Exercise: Reproduce the data exactly. Omit no record.

(Items from a data source)
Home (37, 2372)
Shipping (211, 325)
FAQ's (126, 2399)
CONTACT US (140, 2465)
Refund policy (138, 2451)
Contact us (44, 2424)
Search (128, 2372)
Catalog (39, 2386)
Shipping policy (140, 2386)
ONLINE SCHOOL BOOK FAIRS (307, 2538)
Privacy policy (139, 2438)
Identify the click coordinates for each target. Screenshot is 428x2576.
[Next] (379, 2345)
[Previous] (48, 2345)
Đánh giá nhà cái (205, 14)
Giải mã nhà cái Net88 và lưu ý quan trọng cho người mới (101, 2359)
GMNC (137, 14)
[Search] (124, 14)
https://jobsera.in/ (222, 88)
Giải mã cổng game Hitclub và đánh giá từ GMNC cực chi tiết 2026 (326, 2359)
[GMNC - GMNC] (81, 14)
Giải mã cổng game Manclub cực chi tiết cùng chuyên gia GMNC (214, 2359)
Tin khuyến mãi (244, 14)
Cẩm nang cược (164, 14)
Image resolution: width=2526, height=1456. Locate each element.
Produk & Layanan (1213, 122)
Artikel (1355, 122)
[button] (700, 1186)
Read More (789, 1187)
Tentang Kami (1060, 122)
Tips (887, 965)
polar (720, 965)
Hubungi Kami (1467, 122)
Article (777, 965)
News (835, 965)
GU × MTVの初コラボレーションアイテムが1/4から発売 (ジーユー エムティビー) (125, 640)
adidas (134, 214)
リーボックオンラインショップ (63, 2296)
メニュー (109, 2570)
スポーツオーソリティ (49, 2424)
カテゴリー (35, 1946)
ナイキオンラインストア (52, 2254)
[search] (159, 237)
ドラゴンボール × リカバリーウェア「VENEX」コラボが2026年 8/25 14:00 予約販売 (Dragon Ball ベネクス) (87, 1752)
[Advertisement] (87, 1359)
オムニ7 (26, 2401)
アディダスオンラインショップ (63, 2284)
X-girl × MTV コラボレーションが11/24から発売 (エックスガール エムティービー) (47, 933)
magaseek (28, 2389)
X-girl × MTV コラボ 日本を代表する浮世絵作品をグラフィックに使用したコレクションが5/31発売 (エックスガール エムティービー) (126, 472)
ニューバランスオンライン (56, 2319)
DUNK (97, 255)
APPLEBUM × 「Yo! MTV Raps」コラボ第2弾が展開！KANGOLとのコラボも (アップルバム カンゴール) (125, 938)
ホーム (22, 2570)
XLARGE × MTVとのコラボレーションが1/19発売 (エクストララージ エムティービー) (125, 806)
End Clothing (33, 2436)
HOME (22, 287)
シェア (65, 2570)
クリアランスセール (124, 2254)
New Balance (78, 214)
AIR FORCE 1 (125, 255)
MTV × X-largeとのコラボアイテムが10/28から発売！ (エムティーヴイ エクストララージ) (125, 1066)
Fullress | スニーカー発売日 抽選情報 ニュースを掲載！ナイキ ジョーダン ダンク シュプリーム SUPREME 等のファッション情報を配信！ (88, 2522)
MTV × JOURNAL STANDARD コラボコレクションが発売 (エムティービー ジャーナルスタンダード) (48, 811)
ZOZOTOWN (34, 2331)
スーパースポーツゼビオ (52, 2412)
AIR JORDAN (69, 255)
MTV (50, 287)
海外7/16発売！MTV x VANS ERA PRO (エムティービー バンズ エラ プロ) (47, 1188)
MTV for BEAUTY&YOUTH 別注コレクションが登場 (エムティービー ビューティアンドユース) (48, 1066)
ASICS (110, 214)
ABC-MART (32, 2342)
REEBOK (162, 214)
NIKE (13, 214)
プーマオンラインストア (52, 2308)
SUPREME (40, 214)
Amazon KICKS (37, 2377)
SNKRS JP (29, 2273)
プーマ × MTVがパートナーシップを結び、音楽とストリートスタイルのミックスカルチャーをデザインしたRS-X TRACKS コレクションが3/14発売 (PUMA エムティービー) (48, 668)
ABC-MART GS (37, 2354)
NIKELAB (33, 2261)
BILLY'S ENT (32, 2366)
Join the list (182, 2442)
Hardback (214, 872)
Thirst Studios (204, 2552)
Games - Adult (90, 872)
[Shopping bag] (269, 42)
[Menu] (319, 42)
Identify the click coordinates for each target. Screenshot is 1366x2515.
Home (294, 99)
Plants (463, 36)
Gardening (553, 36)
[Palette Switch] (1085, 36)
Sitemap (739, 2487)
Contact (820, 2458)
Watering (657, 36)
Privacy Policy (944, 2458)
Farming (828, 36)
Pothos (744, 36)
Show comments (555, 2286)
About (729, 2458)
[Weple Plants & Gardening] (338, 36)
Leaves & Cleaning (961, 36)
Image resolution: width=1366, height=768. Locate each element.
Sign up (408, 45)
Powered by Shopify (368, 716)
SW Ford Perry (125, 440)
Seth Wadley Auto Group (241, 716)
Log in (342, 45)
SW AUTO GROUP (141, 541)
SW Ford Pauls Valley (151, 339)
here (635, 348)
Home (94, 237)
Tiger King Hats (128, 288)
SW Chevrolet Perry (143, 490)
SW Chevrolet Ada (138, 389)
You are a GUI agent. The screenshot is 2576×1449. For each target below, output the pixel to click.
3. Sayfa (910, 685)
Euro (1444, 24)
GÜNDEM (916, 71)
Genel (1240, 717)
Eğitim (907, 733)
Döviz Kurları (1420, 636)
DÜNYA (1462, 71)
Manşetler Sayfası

Response below:
Home (37, 2372)
Shipping (211, 325)
FAQ's (126, 2399)
CONTACT US (140, 2465)
Refund policy (138, 2451)
Contact us (44, 2424)
Search (128, 2372)
Catalog (39, 2386)
Shipping policy (140, 2386)
ONLINE SCHOOL BOOK FAIRS (307, 2538)
Privacy policy (139, 2438)
Identify the click coordinates for each target. Screenshot is 428x2576.
[Next] (379, 2345)
[Previous] (48, 2345)
Đánh giá nhà cái (205, 14)
Giải mã nhà cái Net88 và lưu ý quan trọng cho người mới (101, 2359)
GMNC (137, 14)
[Search] (124, 14)
https://jobsera.in/ (222, 88)
Giải mã cổng game Hitclub và đánh giá từ GMNC cực chi tiết 2026 (326, 2359)
[GMNC - GMNC] (81, 14)
Giải mã cổng game Manclub cực chi tiết cùng chuyên gia GMNC (214, 2359)
Tin khuyến mãi (244, 14)
Cẩm nang cược (164, 14)
Image resolution: width=2526, height=1456. Locate each element.
Produk & Layanan (1213, 122)
Artikel (1355, 122)
[button] (700, 1186)
Read More (789, 1187)
Tentang Kami (1060, 122)
Tips (887, 965)
polar (720, 965)
Hubungi Kami (1467, 122)
Article (777, 965)
News (835, 965)
GU × MTVの初コラボレーションアイテムが1/4から発売 (ジーユー エムティビー) (125, 640)
adidas (134, 214)
リーボックオンラインショップ (63, 2296)
メニュー (109, 2570)
スポーツオーソリティ (49, 2424)
カテゴリー (35, 1946)
ナイキオンラインストア (52, 2254)
[search] (159, 237)
ドラゴンボール × リカバリーウェア「VENEX」コラボが2026年 8/25 14:00 予約販売 (Dragon Ball ベネクス) (87, 1752)
[Advertisement] (87, 1359)
オムニ7 (26, 2401)
アディダスオンラインショップ (63, 2284)
X-girl × MTV コラボレーションが11/24から発売 (エックスガール エムティービー) (47, 933)
magaseek (28, 2389)
X-girl × MTV コラボ 日本を代表する浮世絵作品をグラフィックに使用したコレクションが5/31発売 (エックスガール エムティービー) (126, 472)
ニューバランスオンライン (56, 2319)
DUNK (97, 255)
APPLEBUM × 「Yo! MTV Raps」コラボ第2弾が展開！KANGOLとのコラボも (アップルバム カンゴール) (125, 938)
ホーム (22, 2570)
XLARGE × MTVとのコラボレーションが1/19発売 (エクストララージ エムティービー) (125, 806)
End Clothing (33, 2436)
HOME (22, 287)
シェア (65, 2570)
クリアランスセール (124, 2254)
New Balance (78, 214)
AIR FORCE 1 (125, 255)
MTV × X-largeとのコラボアイテムが10/28から発売！ (エムティーヴイ エクストララージ) (125, 1066)
Fullress | スニーカー発売日 抽選情報 ニュースを掲載！ナイキ ジョーダン ダンク シュプリーム SUPREME 等のファッション情報を配信！ (88, 2522)
MTV × JOURNAL STANDARD コラボコレクションが発売 (エムティービー ジャーナルスタンダード) (48, 811)
ZOZOTOWN (34, 2331)
スーパースポーツゼビオ (52, 2412)
AIR JORDAN (69, 255)
MTV (50, 287)
海外7/16発売！MTV x VANS ERA PRO (エムティービー バンズ エラ プロ) (47, 1188)
MTV for BEAUTY&YOUTH 別注コレクションが登場 (エムティービー ビューティアンドユース) (48, 1066)
ASICS (110, 214)
ABC-MART (32, 2342)
REEBOK (162, 214)
NIKE (13, 214)
プーマオンラインストア (52, 2308)
SUPREME (40, 214)
Amazon KICKS (37, 2377)
SNKRS JP (29, 2273)
プーマ × MTVがパートナーシップを結び、音楽とストリートスタイルのミックスカルチャーをデザインしたRS-X TRACKS コレクションが3/14発売 (PUMA エムティービー) (48, 668)
ABC-MART GS (37, 2354)
NIKELAB (33, 2261)
BILLY'S ENT (32, 2366)
Join the list (182, 2442)
Hardback (214, 872)
Thirst Studios (204, 2552)
Games - Adult (90, 872)
[Shopping bag] (269, 42)
[Menu] (319, 42)
Identify the click coordinates for each target. Screenshot is 1366x2515.
Home (294, 99)
Plants (463, 36)
Gardening (553, 36)
[Palette Switch] (1085, 36)
Sitemap (739, 2487)
Contact (820, 2458)
Watering (657, 36)
Privacy Policy (944, 2458)
Farming (828, 36)
Pothos (744, 36)
Show comments (555, 2286)
About (729, 2458)
[Weple Plants & Gardening] (338, 36)
Leaves & Cleaning (961, 36)
Image resolution: width=1366, height=768. Locate each element.
Sign up (408, 45)
Powered by Shopify (368, 716)
SW Ford Perry (125, 440)
Seth Wadley Auto Group (241, 716)
Log in (342, 45)
SW AUTO GROUP (141, 541)
SW Ford Pauls Valley (151, 339)
here (635, 348)
Home (94, 237)
Tiger King Hats (128, 288)
SW Chevrolet Perry (143, 490)
SW Chevrolet Ada (138, 389)
You are a GUI agent. The screenshot is 2576×1449. For each target below, output the pixel to click.
3. Sayfa (910, 685)
Euro (1444, 24)
GÜNDEM (916, 71)
Genel (1240, 717)
Eğitim (907, 733)
Döviz Kurları (1420, 636)
DÜNYA (1462, 71)
Manşetler Sayfası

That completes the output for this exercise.